L'institut (Misstrauensvotum) Il a été introduit dans Allemagne de loi fondamentale la 1949, dont l'art. 67 au premier alinéa est ainsi libellé: « Le Bundestag Il peut exprimer sans vote de confiance La chancelière fédérale qu'en élisant une majorité de ses membres un successeur et demander au président fédéral de révoquer le chancelier fédéral. Le président fédéral doit se conformer à la demande et nommer la personne élue « Depuis 1949, seuls deux ont été proposées des motions de censure, dont un a réussi. En 1982 quand Helmut Kohl Il est arrivé à la même Schmidt devant la Cour fédérale.

Plus tard, l'institut a été adopté par d'autres pays, y compris la Espagne, la Belgique (à partir de 1993), Le slovénie, l 'Hongrie et l 'Albanie (à partir de 2008).
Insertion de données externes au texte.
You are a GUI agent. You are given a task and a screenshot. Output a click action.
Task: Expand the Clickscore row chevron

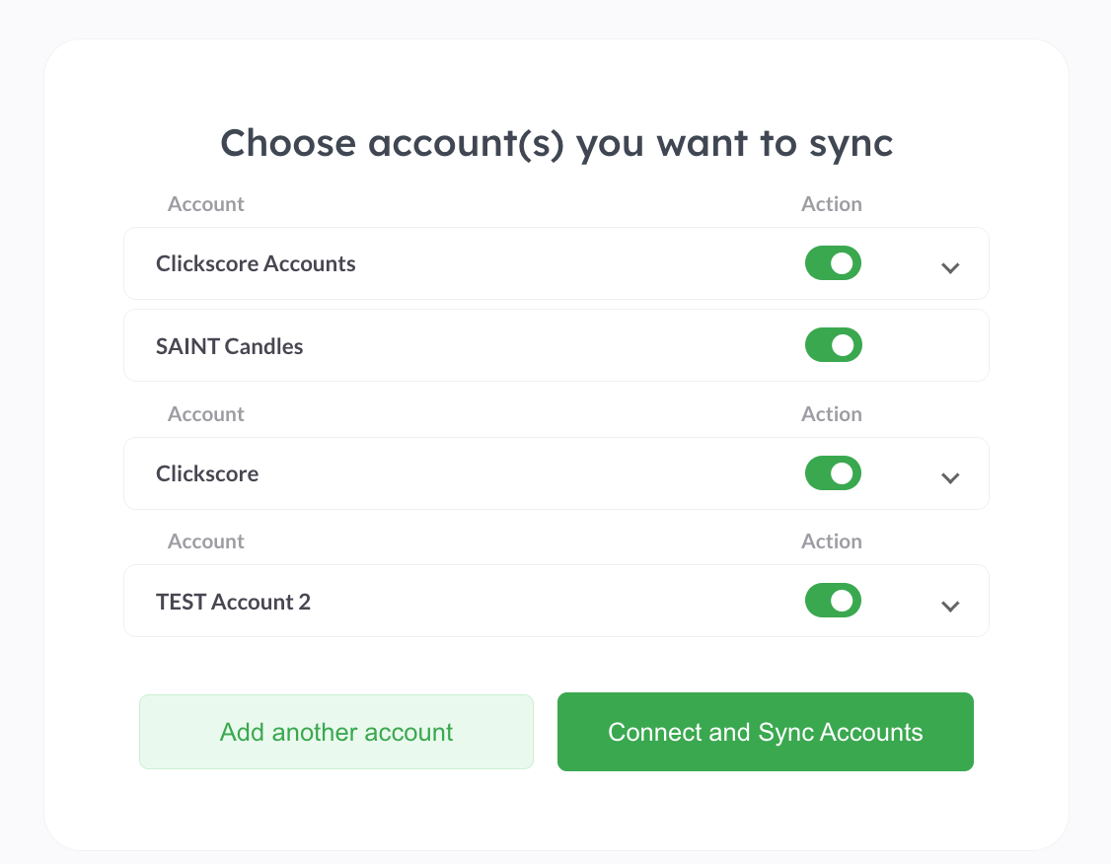(x=950, y=477)

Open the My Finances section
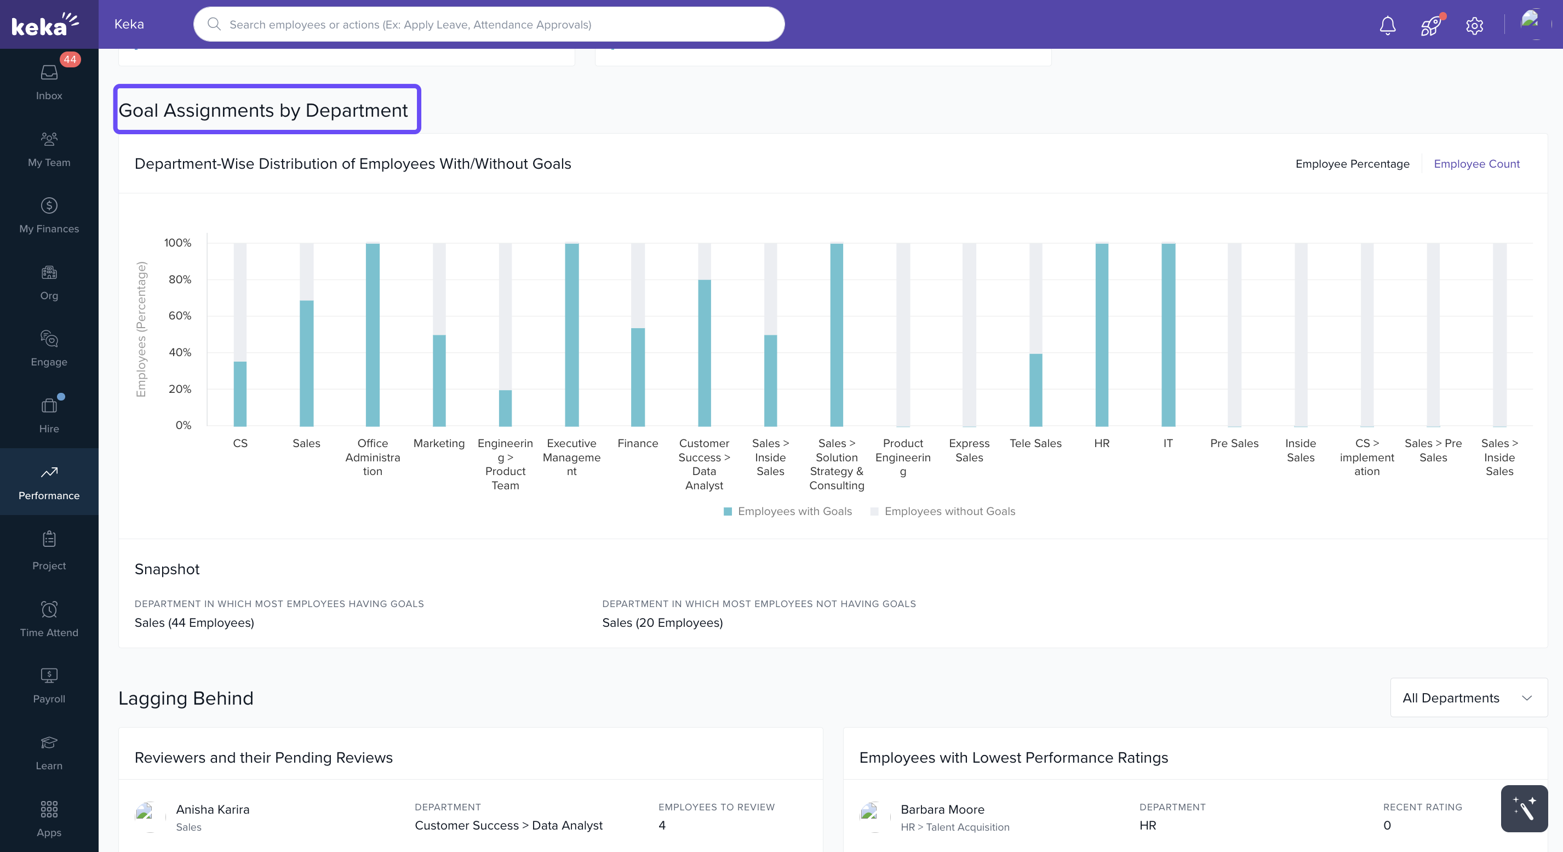click(49, 215)
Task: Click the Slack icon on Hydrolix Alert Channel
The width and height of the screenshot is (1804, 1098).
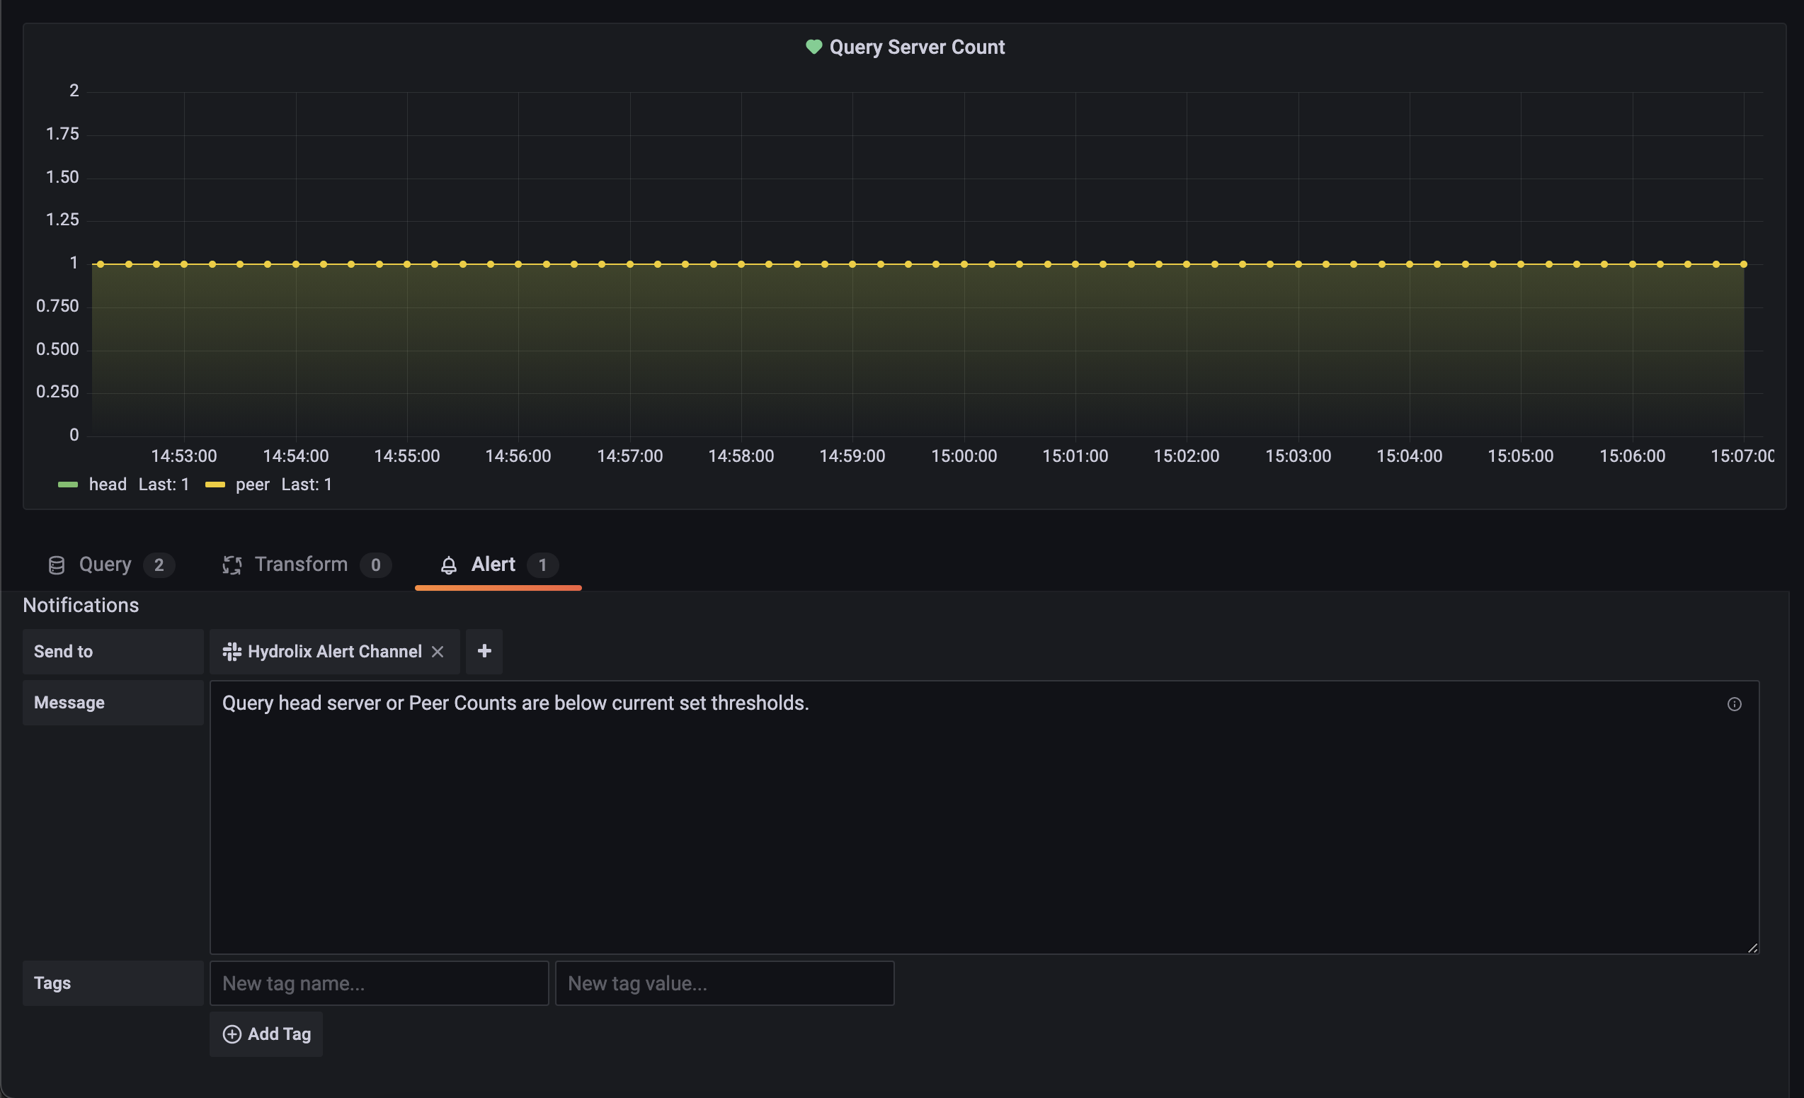Action: 231,651
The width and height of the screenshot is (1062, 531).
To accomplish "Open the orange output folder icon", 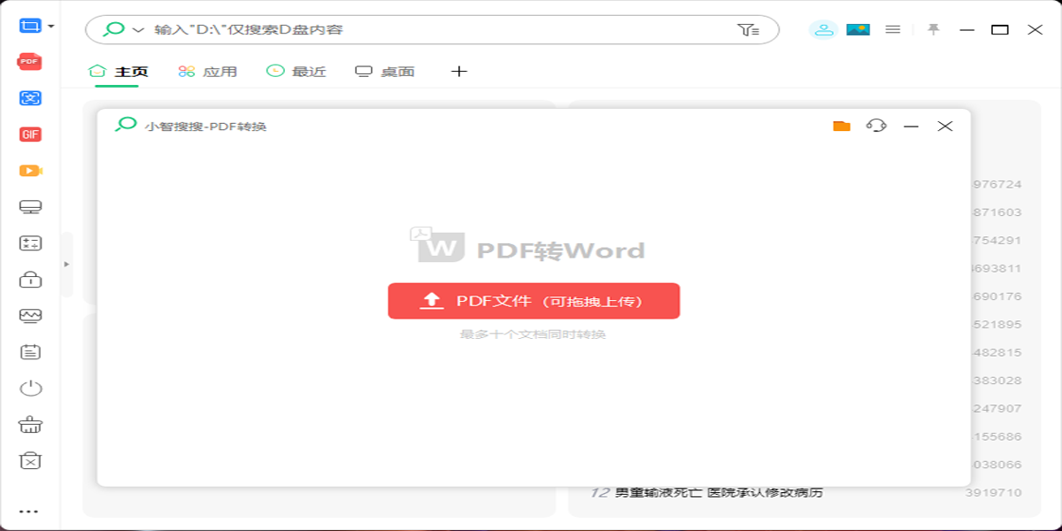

En particulier, la Constitution espagnole la 1978 art. 113, paragraphe 2, stipule que « La motion de censure doit être présentée au moins un dixième du Parlement et comprend la proposition d'un candidat à la présidence du gouvernement », tandis que l'article. 114, paragraphe 2, ajoute: « Si le Congrès adopte une motion de censure, le gouvernement devrait présenter sa démission au roi, et le candidat proposé dans le texte de cette motion sera investie de la confiance de la Chambre aux fins de l'art. 99. Le roi le nomme président du gouvernement ».